Run OpenVPN on the endpoint nodes with the new configuration:

First on node1:
/etc/openvpn/bridge-start
openvpn /etc/openvpn/server-bridged.conf &

Then on node4:
openvpn /etc/openvpn/client-bridged.conf &

Let's see what we have done. On node4 (press enter to regain shell prompt):

ifconfig

Note the presence of the tap0 interface. Note its address and type. The address, probably 10.2.2.50, comes from the range in the "server-bridge" directive on node1. It is of the regular shared-medium subnet type just like a regular ethernet NIC would be (as opposed to point-to-point) bearing an address from the same office subnet as office machines. It's on the same footing as office machines. It is to an office machine like any other office machine. It might as well actually be in the office instead of the hotel. Look at its routing table. On node4:

route  -n

There is a route like this:

telling node4 that its tap0 interface is the avenue to the 10.2.2.0/255.255.255.0 network. Note it is not gatewayed. Putting a frame out the tap0 interface is putting it at the doorstep of the computers in the 10.2.2.0 network, with no intermediating help from any stepping-stone router. This is standard intra-LAN, local delivery. Warrior node4 is  LAN-attached, effectively.

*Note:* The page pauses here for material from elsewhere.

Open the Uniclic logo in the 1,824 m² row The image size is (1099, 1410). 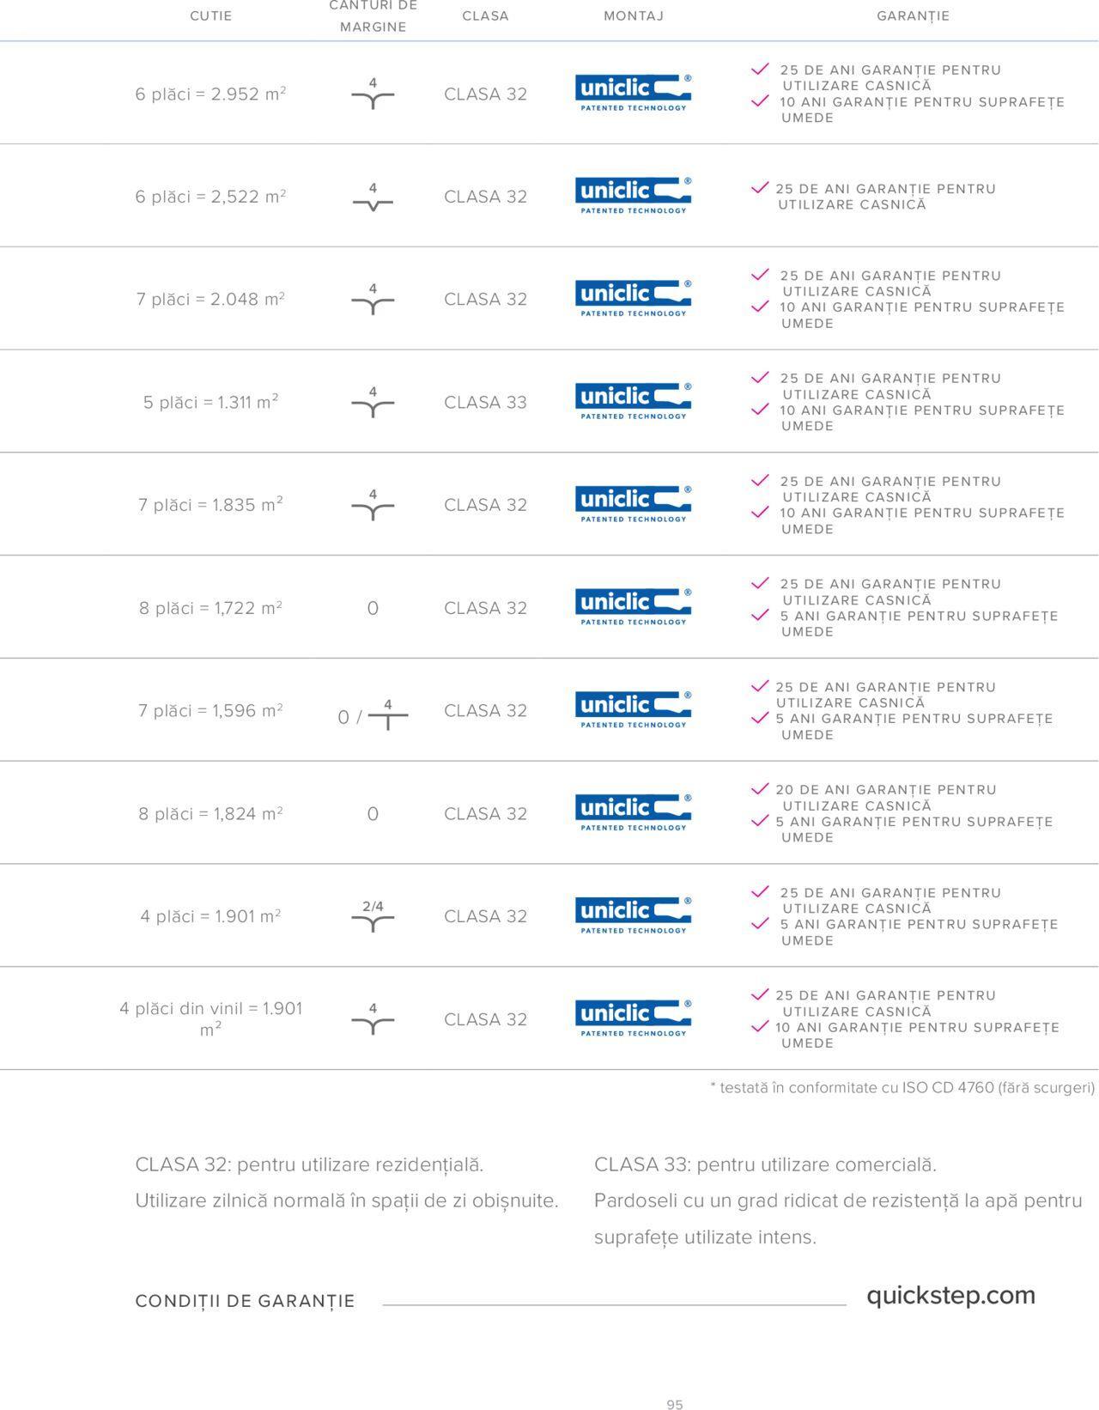633,812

We can demonstrate this by showing that ethernet broadcast traffic from node4 reaches node1. To generate ethernet broadcast let's use arp. It emits its discover requests in the form of ethernet broadcast frames, addressed to the broadcast address FF:FF:FF:FF:FF:FF. Trying to ping a machine that's considered local will generate an arp broadcast looking for it. First on node0:

tcpdump  -ennti  ethX  arp

tcpdump's "e" option will reveal ethernet frame headers. Then on node4:

ping  -c1  10.2.2.3

10.2.2.3 doesn't exist so won't reply, but node4's appeals seeking it, which are frame broadcasts, will be seen at node0. Surprise number 1 is that node4 evidently thinks node0 is local, and surprise number 2 is that this thinking is not misplaced because the broadcasts get where they need to go.

You should see something like this. It's well-known that ethernet can't natively cross a router. Yet here it is:

This is not IP. Routing routes IP only, not ethernet. There is no IP in these frames so they did not get routed here, rather their source node4 is "here" in the first place. Moreover, between node4 and the gateway node1 the traffic was encrypted.